### Exercise details
Reproduce the records below word for word, starting with the line containing "The width and height of the screenshot is (1362, 704)." and continuing through the final line of the records, with both of those lines included.

### Exercise input
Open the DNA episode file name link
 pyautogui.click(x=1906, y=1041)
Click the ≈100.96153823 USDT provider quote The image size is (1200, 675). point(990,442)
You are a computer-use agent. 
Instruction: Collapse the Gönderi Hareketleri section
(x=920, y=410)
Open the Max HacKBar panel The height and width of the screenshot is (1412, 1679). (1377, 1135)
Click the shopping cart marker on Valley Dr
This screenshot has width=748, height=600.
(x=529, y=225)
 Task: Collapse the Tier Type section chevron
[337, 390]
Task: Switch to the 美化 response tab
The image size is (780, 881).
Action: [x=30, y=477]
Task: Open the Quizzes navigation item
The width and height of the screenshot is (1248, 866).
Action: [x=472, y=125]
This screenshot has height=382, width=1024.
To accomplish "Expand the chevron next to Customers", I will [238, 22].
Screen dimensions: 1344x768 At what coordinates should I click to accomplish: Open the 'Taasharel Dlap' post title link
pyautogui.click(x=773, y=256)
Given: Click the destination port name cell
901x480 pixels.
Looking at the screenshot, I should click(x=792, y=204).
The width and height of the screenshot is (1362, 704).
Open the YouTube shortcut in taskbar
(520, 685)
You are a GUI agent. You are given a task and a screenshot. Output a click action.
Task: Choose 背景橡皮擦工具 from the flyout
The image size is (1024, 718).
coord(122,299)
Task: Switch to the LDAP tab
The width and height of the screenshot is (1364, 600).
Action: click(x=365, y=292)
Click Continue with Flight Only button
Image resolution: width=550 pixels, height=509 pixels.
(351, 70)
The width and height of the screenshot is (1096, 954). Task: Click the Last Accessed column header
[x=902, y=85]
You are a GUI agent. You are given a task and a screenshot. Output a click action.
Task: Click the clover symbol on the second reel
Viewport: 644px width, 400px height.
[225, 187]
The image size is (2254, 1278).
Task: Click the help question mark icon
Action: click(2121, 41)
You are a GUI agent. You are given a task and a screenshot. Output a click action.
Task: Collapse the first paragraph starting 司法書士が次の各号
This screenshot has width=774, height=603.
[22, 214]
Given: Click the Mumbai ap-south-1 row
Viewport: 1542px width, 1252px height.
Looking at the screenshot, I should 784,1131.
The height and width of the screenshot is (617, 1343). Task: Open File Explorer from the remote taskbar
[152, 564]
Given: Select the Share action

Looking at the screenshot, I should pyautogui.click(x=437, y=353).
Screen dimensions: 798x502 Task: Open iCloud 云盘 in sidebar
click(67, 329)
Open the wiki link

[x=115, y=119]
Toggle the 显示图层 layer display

### Answer to the problem
The width and height of the screenshot is (1362, 704).
Open the YouTube shortcut in taskbar
(520, 685)
You are a GUI agent. You are given a task and a screenshot. Output a click action.
Task: Choose 背景橡皮擦工具 from the flyout
The image size is (1024, 718).
coord(122,299)
Task: Switch to the LDAP tab
The width and height of the screenshot is (1364, 600).
Action: click(x=365, y=292)
Click Continue with Flight Only button
Image resolution: width=550 pixels, height=509 pixels.
(351, 70)
The width and height of the screenshot is (1096, 954). Task: Click the Last Accessed column header
[x=902, y=85]
You are a GUI agent. You are given a task and a screenshot. Output a click action.
Task: Click the clover symbol on the second reel
Viewport: 644px width, 400px height.
[225, 187]
The image size is (2254, 1278).
Task: Click the help question mark icon
Action: click(2121, 41)
You are a GUI agent. You are given a task and a screenshot. Output a click action.
Task: Collapse the first paragraph starting 司法書士が次の各号
This screenshot has width=774, height=603.
[22, 214]
Given: Click the Mumbai ap-south-1 row
Viewport: 1542px width, 1252px height.
Looking at the screenshot, I should 784,1131.
The height and width of the screenshot is (617, 1343). Task: Open File Explorer from the remote taskbar
[152, 564]
Given: Select the Share action

Looking at the screenshot, I should pyautogui.click(x=437, y=353).
Screen dimensions: 798x502 Task: Open iCloud 云盘 in sidebar
click(67, 329)
Open the wiki link

[x=115, y=119]
Toggle the 显示图层 layer display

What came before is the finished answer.